TASKS TO COMPLETE:
1: Which hypothesis labels does the Metamath page for theorem lsmidllsp list under "Hypotheses"?
2: Return the stretch of the Metamath page for theorem lsmidllsp that runs from "Metamath Proof Explorer" up to and including "Thierry Arnoux, 21-Jan-2024)", copied word for word.

begin EXCERPT PROVIDED

Metamath Proof Explorer

Theorem lsmidllsp

Description: The sum of two ideals is the ideal generated by their union. (Contributed by Thierry Arnoux, 21-Jan-2024)

Ref Expression
Hypotheses lsmidl.1 
|- B = ( Base ` R )
lsmidl.3 
|- .(+) = ( LSSum ` R )
lsmidl.4 
|- K = ( RSpan ` R )
lsmidl.5 
|- ( ph -> R e. Ring )
lsmidl.6 
|- ( ph -> I e. ( LIdeal ` R ) )
lsmidl.7 
|- ( ph -> J e. ( LIdeal ` R ) )
Assertion lsmidllsp 
|- ( ph -> ( I .(+) J ) = ( K ` ( I u. J ) ) )

Proof

Step Hyp Ref Expression
1 lsmidl.1 
 |-  B = ( Base ` R )
2 lsmidl.3 
 |-  .(+) = ( LSSum ` R )
3 lsmidl.4 
 |-  K = ( RSpan ` R )
4 lsmidl.5 
 |-  ( ph -> R e. Ring )
5 lsmidl.6 
 |-  ( ph -> I e. ( LIdeal ` R ) )

end EXCERPT PROVIDED
begin PROVIDED MATERIAL

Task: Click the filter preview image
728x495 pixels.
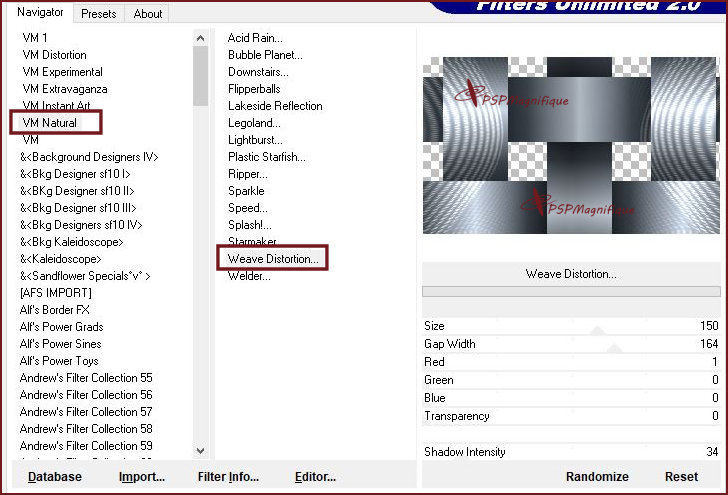Action: click(x=570, y=145)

end PROVIDED MATERIAL

TASK SOLUTIONS:
1: lsmidl.1, lsmidl.3, lsmidl.4, lsmidl.5, lsmidl.6, lsmidl.7

2:
Metamath Proof Explorer

Theorem lsmidllsp

Description: The sum of two ideals is the ideal generated by their union. (Contributed by Thierry Arnoux, 21-Jan-2024)